6. Seriously, how is the time travel handled?

I was surprised to see how much they dealt with causality, multiple timelines, and the effect of tampering with the past. It could have just been a special effects gimmick to get the action started, but it wasn’t. It is much more Quantum Leap than Terminator (but having neither a hologram nor cyborg).

7. Any sweet future tech trend we might see copied other places?

Not likely. Most of the tech of the future is recycled or retrofitted tech of the present. Verreaux designed it to look fairly familiar for a reason; “It’s a future where things didn’t go well – the economy fell apart, major manufacturing stopped.” Think Mad Max instead of Tron: Legacy.
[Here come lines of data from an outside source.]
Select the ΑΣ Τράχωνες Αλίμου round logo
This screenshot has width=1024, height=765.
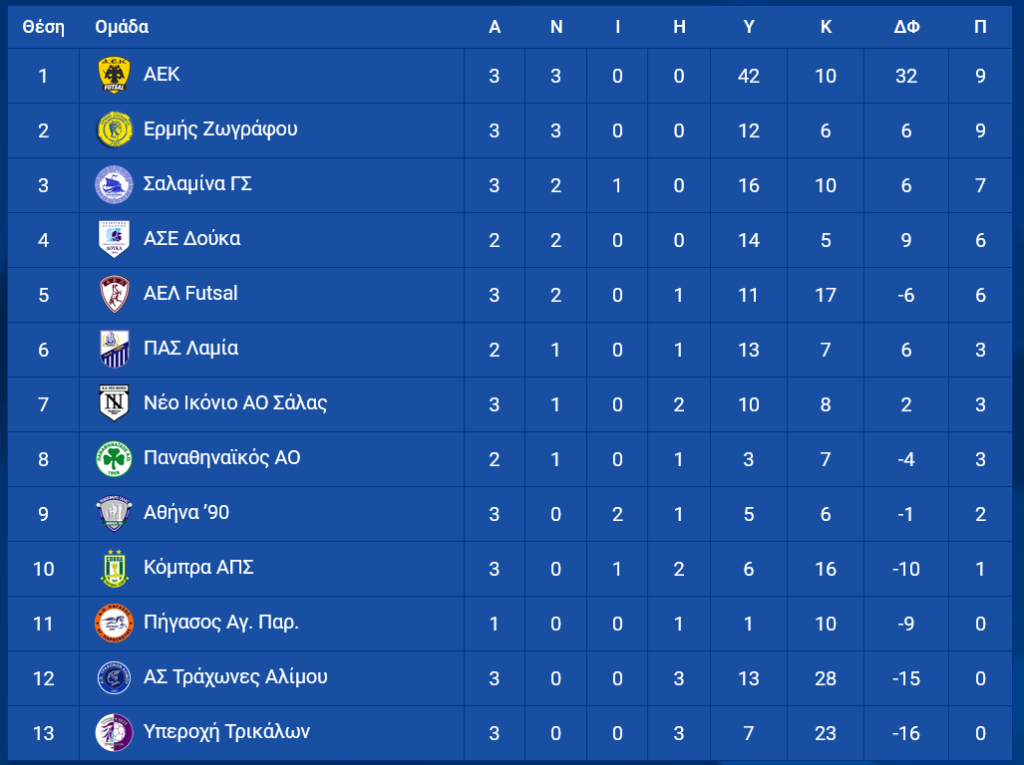tap(114, 677)
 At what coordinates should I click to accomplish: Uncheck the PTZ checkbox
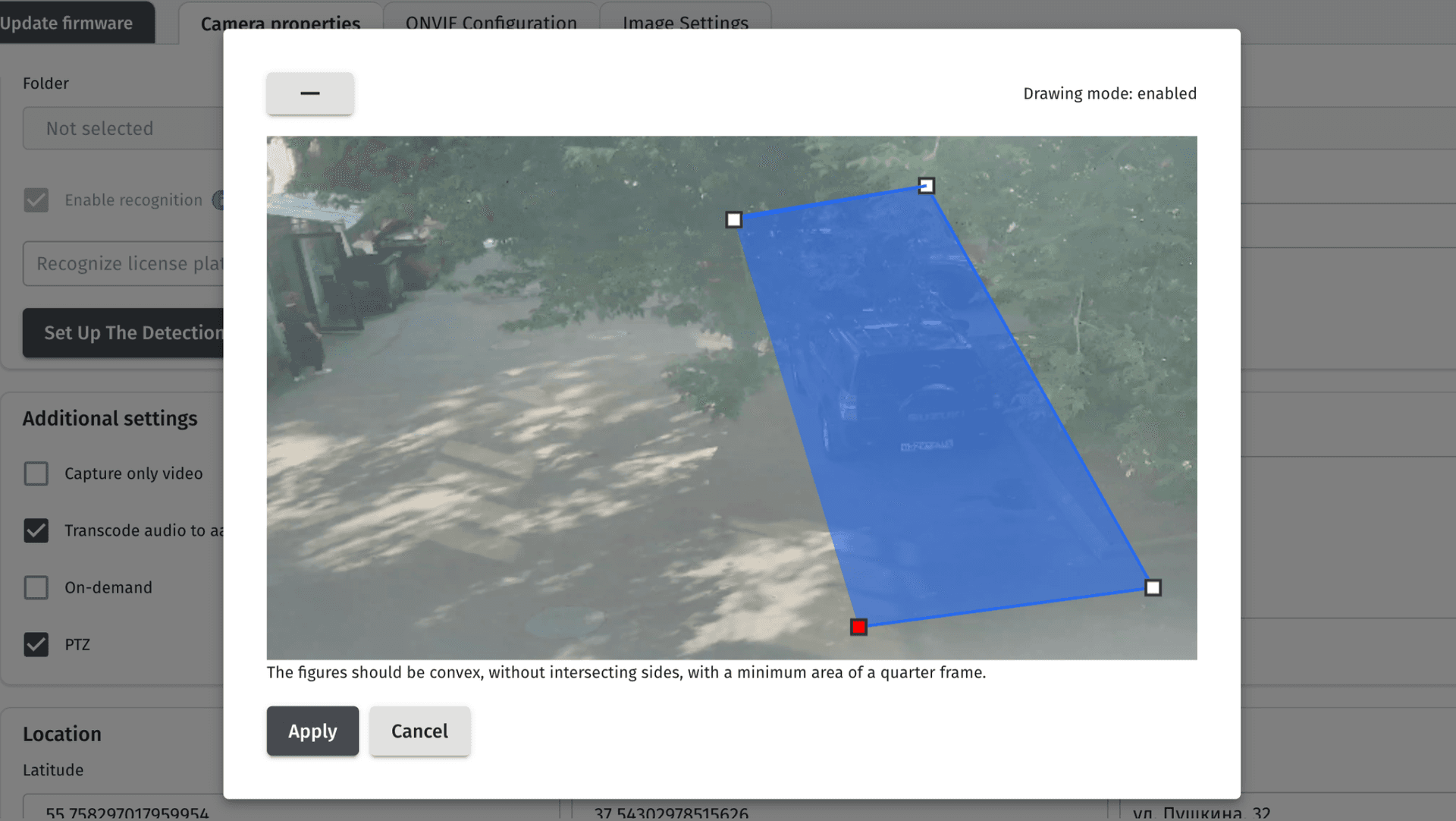(x=36, y=644)
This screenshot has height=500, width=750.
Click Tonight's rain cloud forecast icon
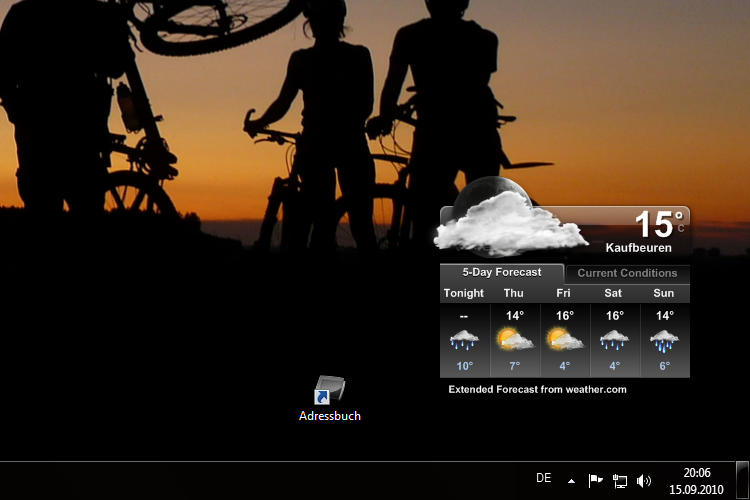point(464,340)
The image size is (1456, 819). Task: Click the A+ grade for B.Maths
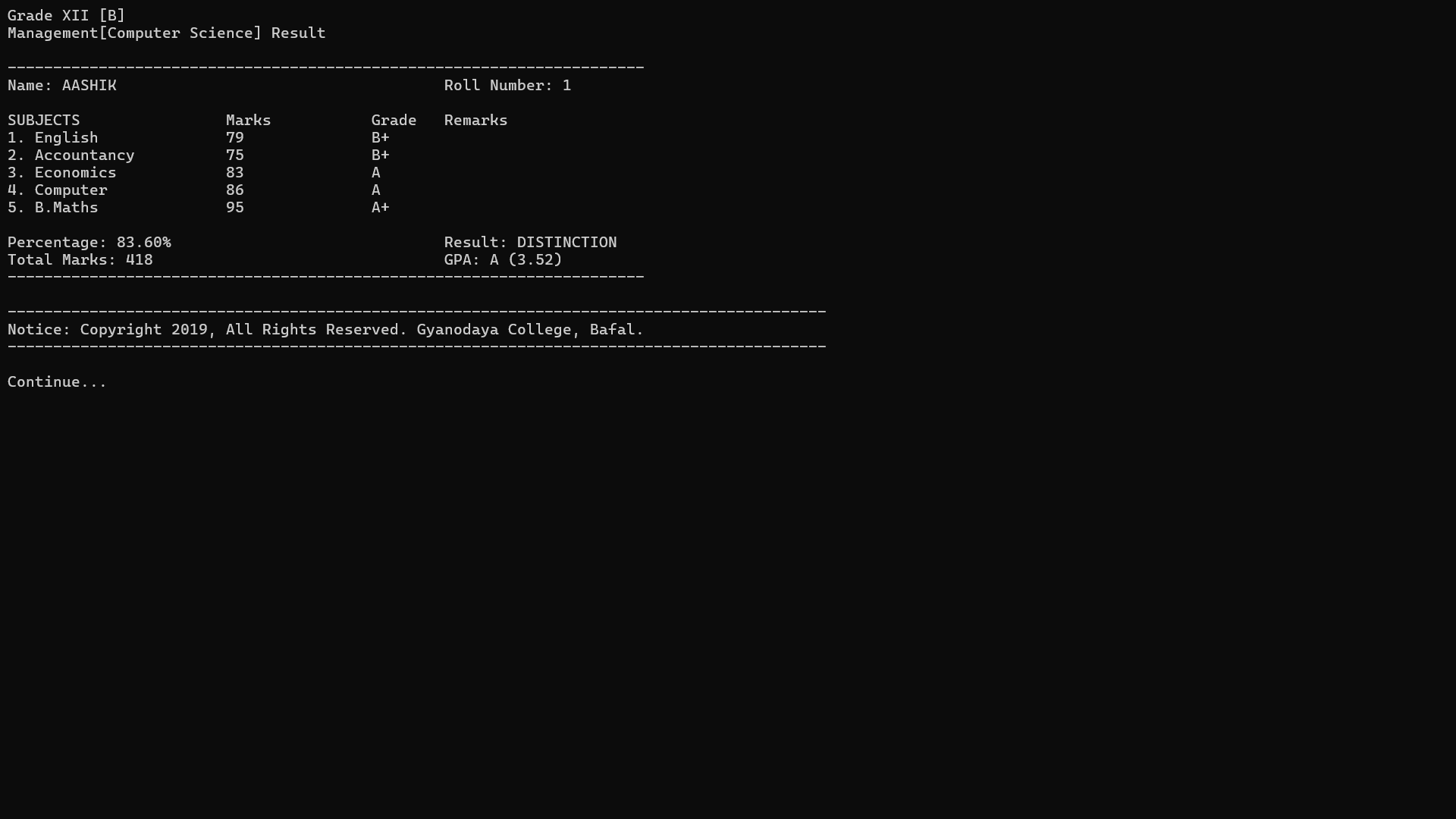click(380, 208)
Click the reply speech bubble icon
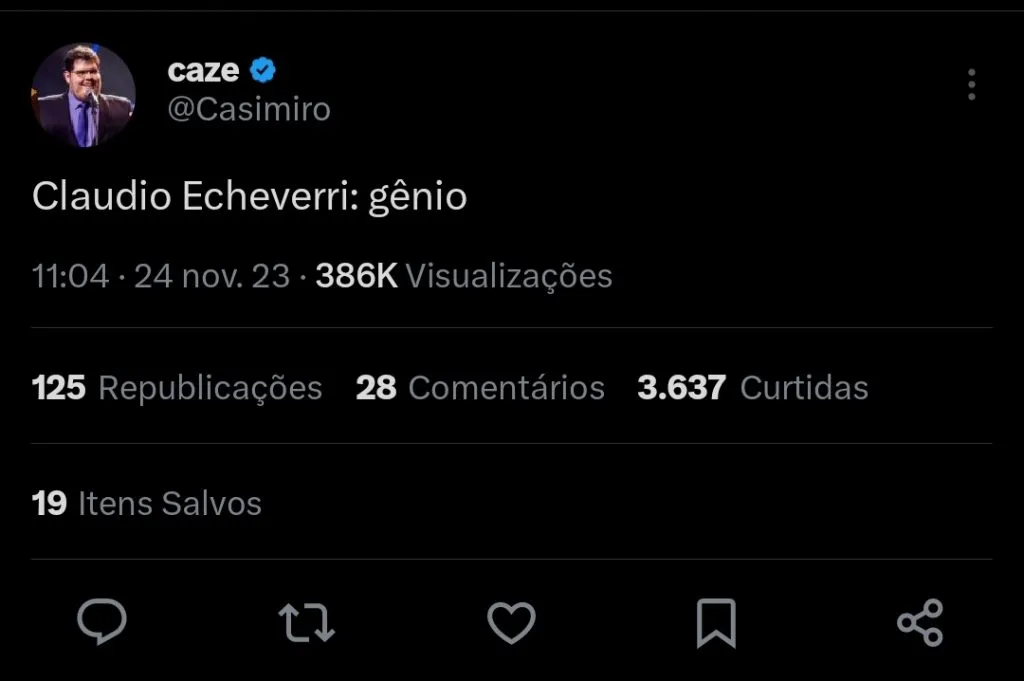Screen dimensions: 1024x681 tap(102, 621)
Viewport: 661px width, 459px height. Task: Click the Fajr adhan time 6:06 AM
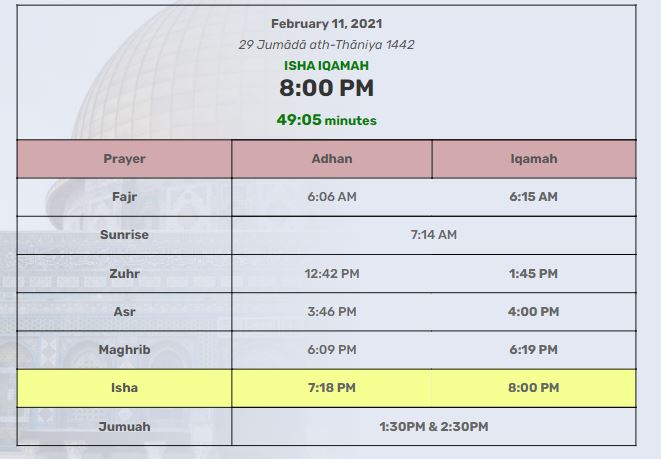click(332, 197)
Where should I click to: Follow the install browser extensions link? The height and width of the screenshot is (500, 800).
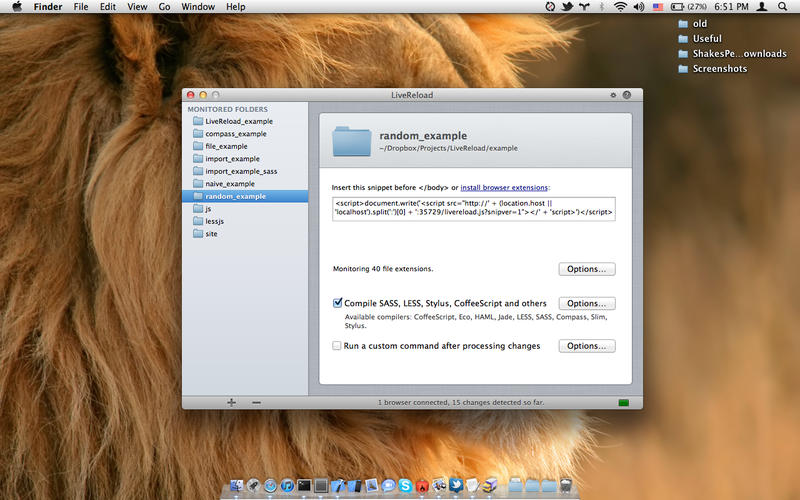[504, 187]
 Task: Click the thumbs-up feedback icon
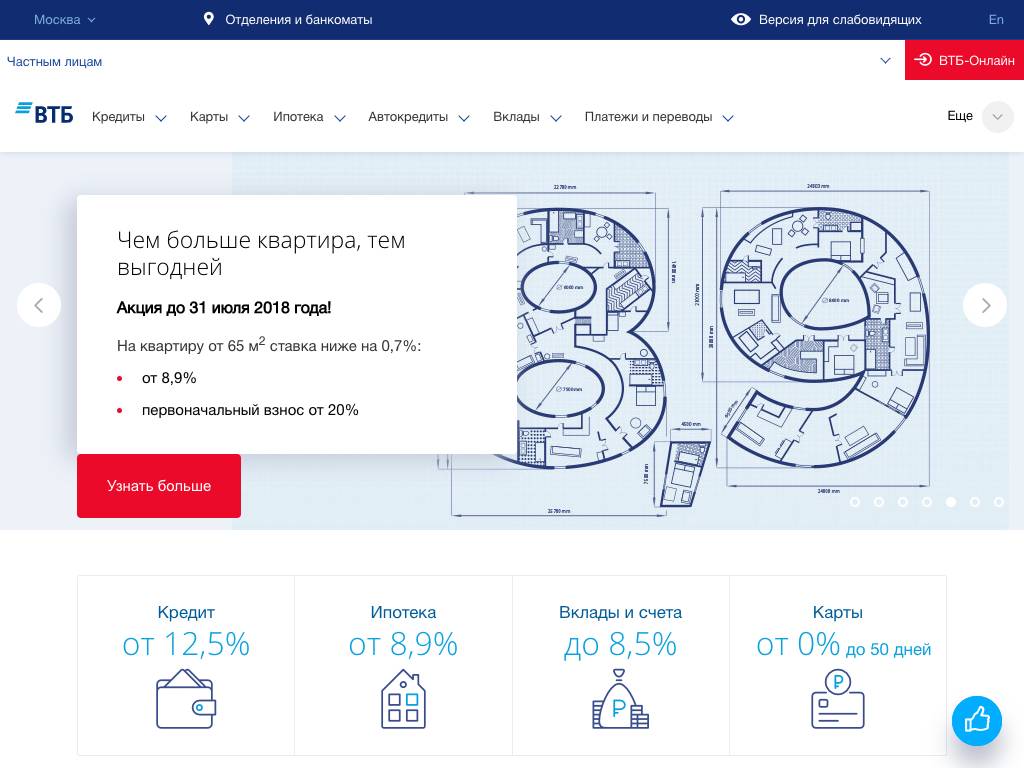pyautogui.click(x=976, y=720)

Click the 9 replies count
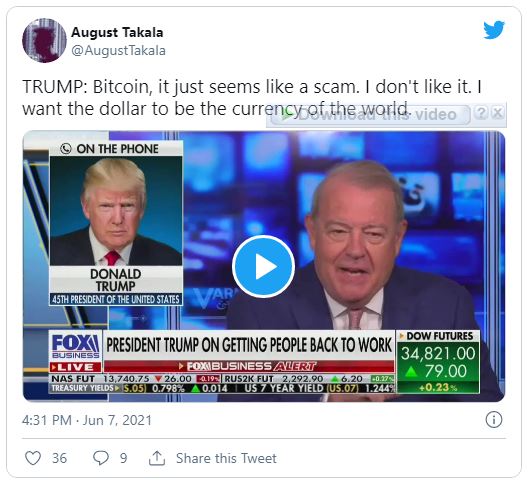pos(124,458)
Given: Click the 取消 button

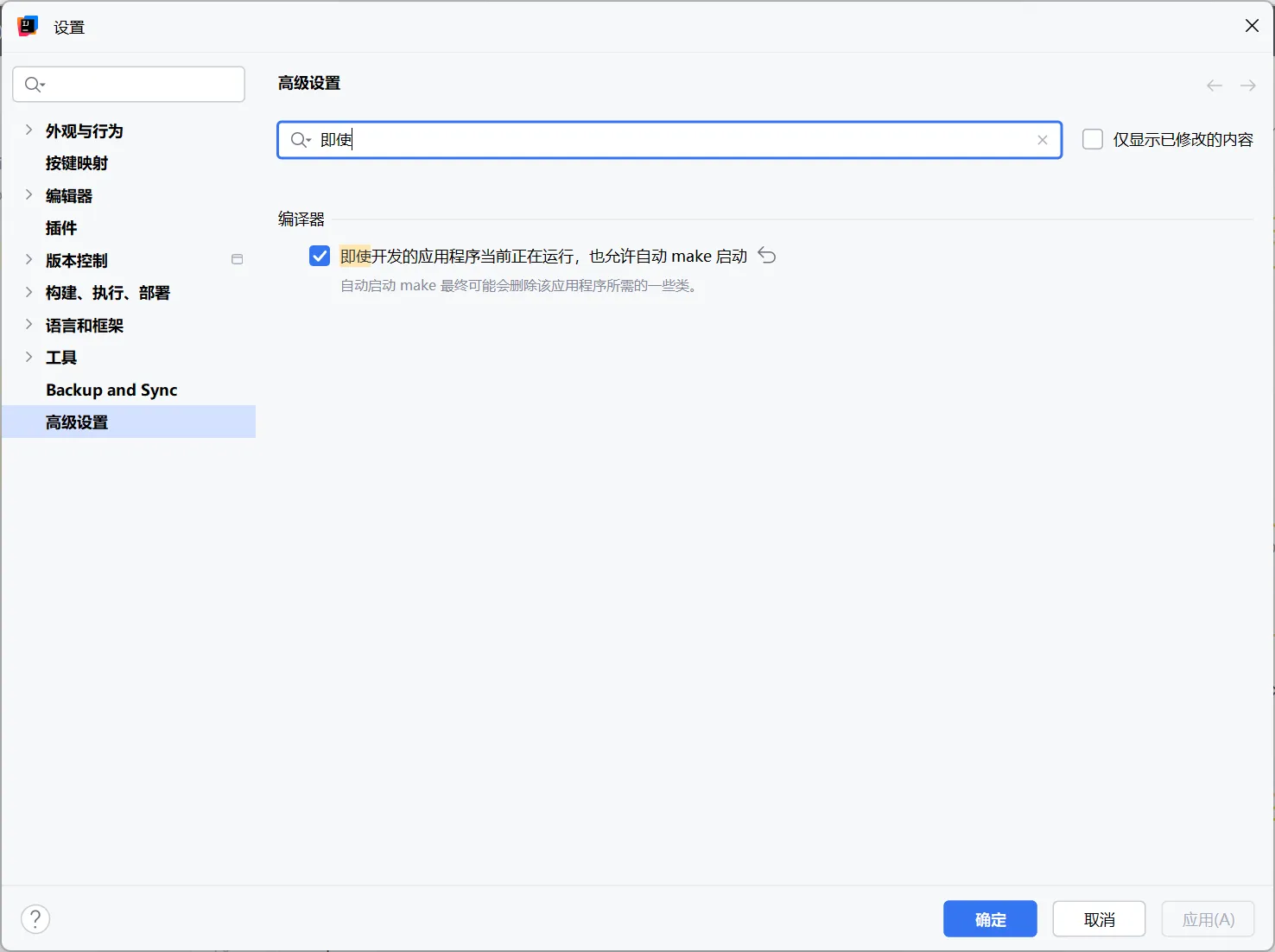Looking at the screenshot, I should pyautogui.click(x=1099, y=919).
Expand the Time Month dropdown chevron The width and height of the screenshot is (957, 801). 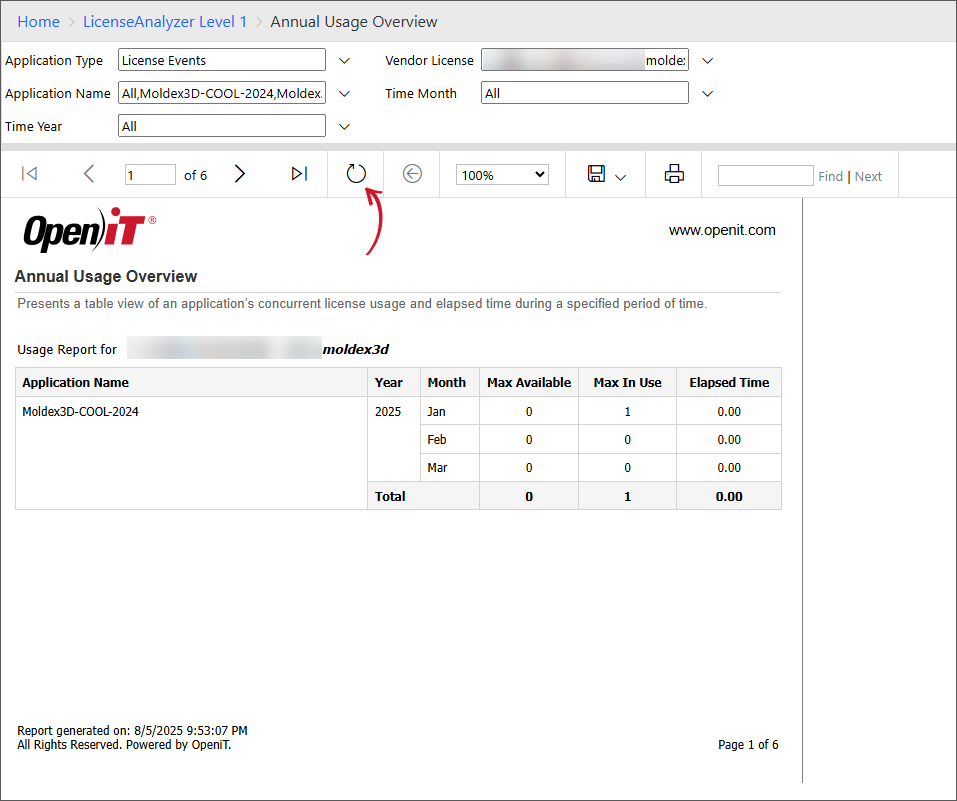click(x=707, y=94)

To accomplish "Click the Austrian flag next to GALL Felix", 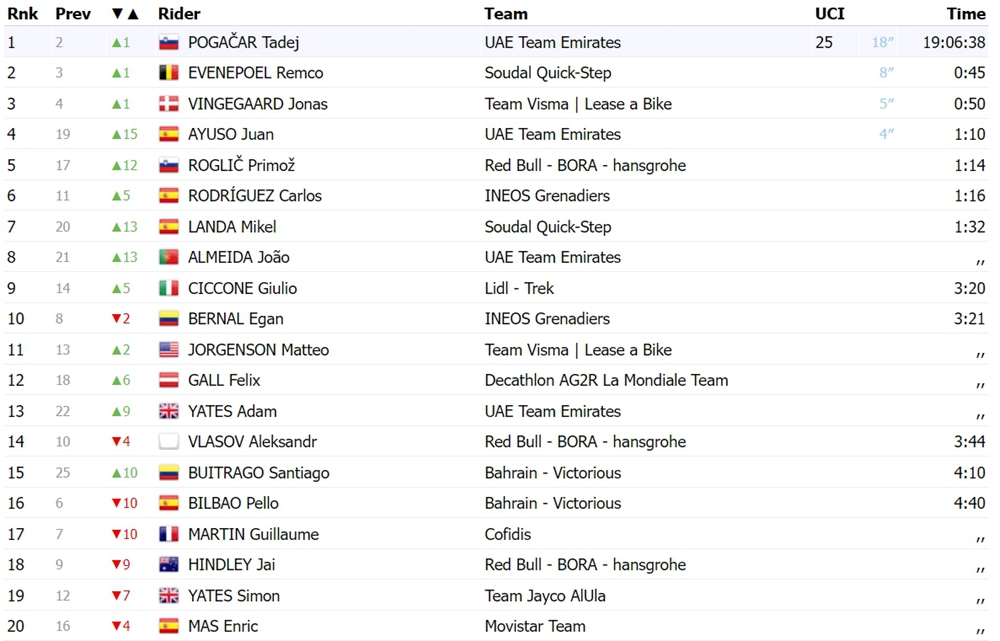I will (168, 380).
Photo credit: Alan Markfield | Copyright 2012, Looper, LLC. All rights reserved. | Used with permission.

8. Nothing awesome in the future? Really??

They do have a completely implausible jet-powered “bike” that gets some use. And there is a rocket-powered crop duster. (YES, I know that is even less plausible than a jet bike.)

While there is some talk of “TK” in the movie, Jean Grey may have given us an unrealistic expectation for telekinesis. It would be dangerous to have a population that could do more than neat bar tricks anyways, right?

9. What is the geekiest moment in the movie?

After insisting he’s not going to discuss time travel, old Joe (Bruce Willis) explains shifts in his memory: the 30 years between now (movie timeline present day) and when he is sent back in time are becoming fuzzy. His memory is a potential space of all the possible futures he might have lived now that he’s disrupted the timeline. As soon as something happens to the younger “Joe” he can remember it, but details of future events are a blur.

10. Should you see it?

Yes. While Looper isn’t part of a larger universe or the result of a billion-dollar CGI budget, it is a good movie. It feels like a short sci-fi story brought to life. You won’t be forming fan clubs for characters any time soon, but I’ll bet you’d stop and watch it again if you flipped past it on TV next year. I would.

Looper opens today in theaters, and is rated ‘R’ for strong violence, language, some sexuality/nudity and drug content.